__Tarefas__.
1. Transcreva do texto sobre racismo e música o trecho que vai de "A estrutura da" até "e da branquitude.", incluindo este último.
2. Indique, com sim ou não, se cada afirmação concorda com o texto sobre racismo e música, citando literalmente as palavras que decidem a resposta. (a) Em 2018, a Lei 10.639 completava 15 anos de implementação. (b) As violências contra o saber negro são produzidas pela própria Música. (c) A epistemologia ocidental eurocêntrica deslegitima saberes outros.
3. Escreva a continuação do texto sobre racismo e música, começando depois da última frase dele.

__Texto__.

|---|

O ano de 2018 foi marcado pelos 130 anos da abolição da escravatura no Brasil (1888-2018). Completa-se também 15 anos de implementação da Lei 10.639 (2003-2018) e 12 anos de implementação das Diretrizes Curriculares para Educação para as Relações Étnico Raciais (2004-2018). Compreende-se que mesmo com legislações, diretrizes para uma educação para as relações étnico raciais e todo um debate produzido pela negritude, em movimento de existência, há um enorme abismo que nos impossibilidade de sermos.
Partindo do ponto/conceito da desobediência e de enfrentamento ao modelo impregnado em nossas estruturas de saber e conhecimento, ressalto que uma epistemologia ocidental eurocêntrica não permite a entrada de outros lócus de produção crítica e científica, no quesito formação humana. Pelo contrário, deslegitima saberes outros. Para romper com esse movimento opressor, é necessário o desenvolvimento de projetos educativos emancipatórios e também a coexistência de diferentes epistemes. Porém há um caminho para trilharmos num propósito realmente (antirracista, sexista, xenofóbico, homofóbico, machista, para pensarmos as questões, noções e ideias de/com música, dado ao caminho como as pessoas a fazem, praticam, inventam.
A estrutura da dinâmica social e a institucionalização do racismo no Brasil revela cotidianamente nos espaços de luxúria musical a impossibilidade de reconhecimento do saber negro. A falta dessa possibilidade de encontro com saberes que advém das muitas práticas e epistemologias desenvolvidas por esse grupo étnico, gera violências diversificadas. Vale ressaltar que essa ação não é desenvolvida pela Música, e sim pelos sujeitos que dela se aproveitam, para tecer racialmente estruturas de inferioridade, subalternidade e silenciamento. Destaco que a Música é uma produção humana. Essa arte, sem o indivíduo que a faz, não é nada, ou seja, a hegemonia do conhecimento branco, heteropatriarcal, cientificista, gerou e ainda gera, um enorme abismo entre os saberes da negritude e da branquitude.

|---|

__Listagem__.

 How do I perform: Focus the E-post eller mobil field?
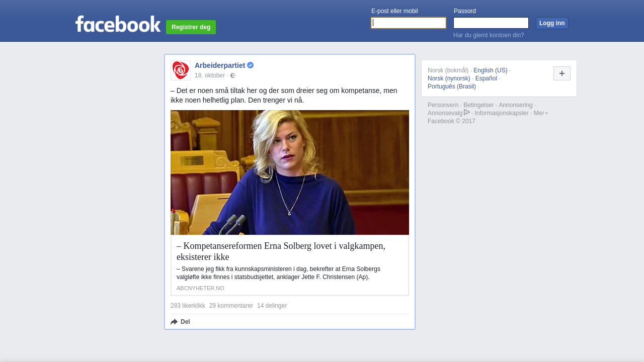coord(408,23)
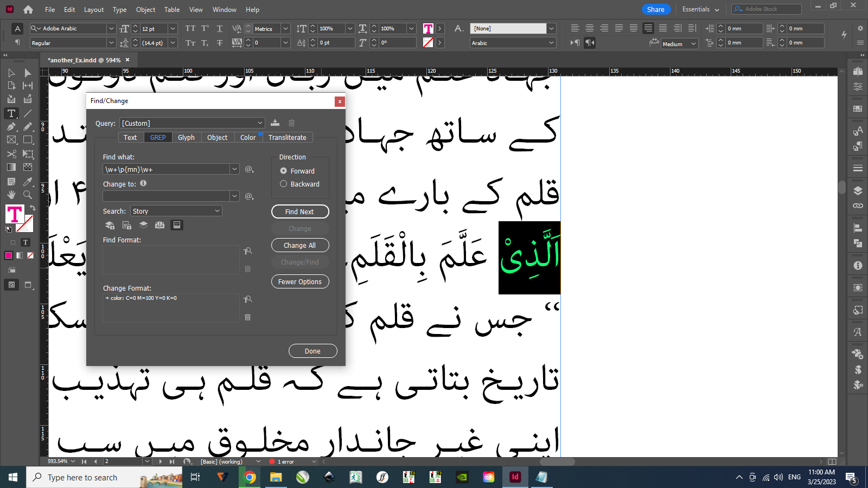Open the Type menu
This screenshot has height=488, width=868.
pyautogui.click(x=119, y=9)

|---|

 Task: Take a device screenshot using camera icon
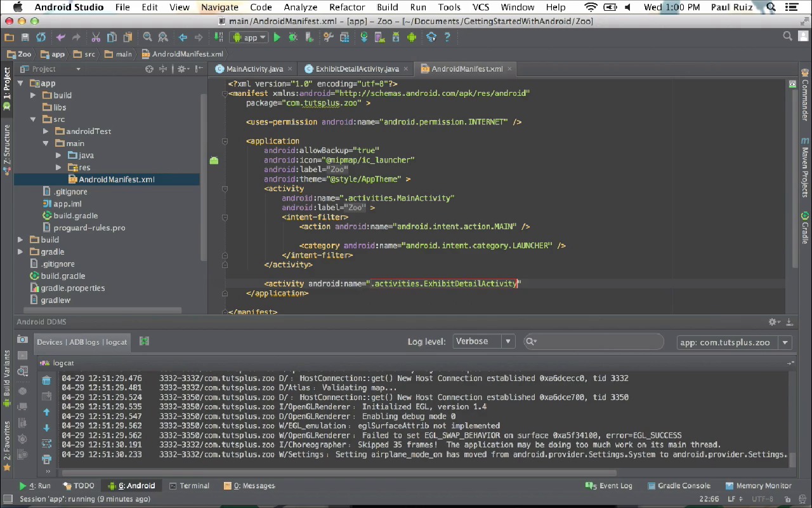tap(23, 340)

|---|

__Respostas__.
1.
A estrutura da dinâmica social e a institucionalização do racismo no Brasil revela cotidianamente nos espaços de luxúria musical a impossibilidade de reconhecimento do saber negro. A falta dessa possibilidade de encontro com saberes que advém das muitas práticas e epistemologias desenvolvidas por esse grupo étnico, gera violências diversificadas. Vale ressaltar que essa ação não é desenvolvida pela Música, e sim pelos sujeitos que dela se aproveitam, para tecer racialmente estruturas de inferioridade, subalternidade e silenciamento. Destaco que a Música é uma produção humana. Essa arte, sem o indivíduo que a faz, não é nada, ou seja, a hegemonia do conhecimento branco, heteropatriarcal, cientificista, gerou e ainda gera, um enorme abismo entre os saberes da negritude e da branquitude.

2.
(a) Sim: "Completa-se também 15 anos de implementação da Lei 10.639 (2003-2018)".
(b) Não: "essa ação não é desenvolvida pela Música, e sim pelos sujeitos que dela se aproveitam".
(c) Sim: "Pelo contrário, deslegitima saberes outros."

3.
Ou seja, há necessidade que um projeto de educação musical esteja implicado com o projeto de uma educação antirracista. Uma Educação Antirracista legitima o olhar atento para os indivíduos que sofrem cotidianamente o amargor da violência física, simbólica e, em especial, epistêmica, pois não se reconhecem nas práticas educativas, nos livros didáticos e nem mesmo nos espaços de poder - esses ocupados pela branquitude. O propósito da Educação Antirracista visa um olhar geopolítico do conhecimento, no qual o processo de ensinoaprendizagem exige daqueles que lecionam: pesquisa, autoformação permanente e continuada, respeito pelos saberes dos estudantes, criticidade, ética, reflexão crítica sobre a prática, bom-senso, comprometimento, saber escutar, disponibilidade para o diálogo, querer o bem dos alunos, e, principalmente, acreditar que por meio da Educação é possível a mudança social, cultural, econômica e política.
Acredita-se no potencial de prática de uma musicalidade outra, abrindo espaço para a reinvenção da Música. As práticas e pesquisas desenvolvidas no campo têm se utilizado de inovações teóricas, metodológicas e epistemológicas, nas quais se amplia o entendimento de Música e de quem a faz. As práticas e pesquisas desenvolvidas no campo da etnomusicologia têm sido tomadas como dispositivos políticos de resistência e resiliência, em diversificados processos sociais da contemporaneidade.
A partir das provocações dadas no texto do Marcos Santos, fica a necessidade e demanda de pensarmos e praticarmos uma educação musical interétnica. Saliento a necessidade de o espaço formativo conter uma ampla proliferação de saberes, no qual a complexidade que envolve a construção destes possa ser uma ferramenta de aprendizagem de conhecimentos outros e também ter como cerne a valorização da identidade negra no Brasil, que é um país multiétnico e intercultural. O movimento interétnico, no processo de aprendizagem da música, pode ser uma ferramenta de erradicação do racismo e promoção da visibilidade na produção de conhecimento daqueles e daquelas que, cotidianamente, praticam e constroem saberes nos espaços formativos. Saberes esses que fazem parte da história negra ancestral, não mais subalternizada, mas vivida no seio da emancipação do branqueamento, sob a negritude.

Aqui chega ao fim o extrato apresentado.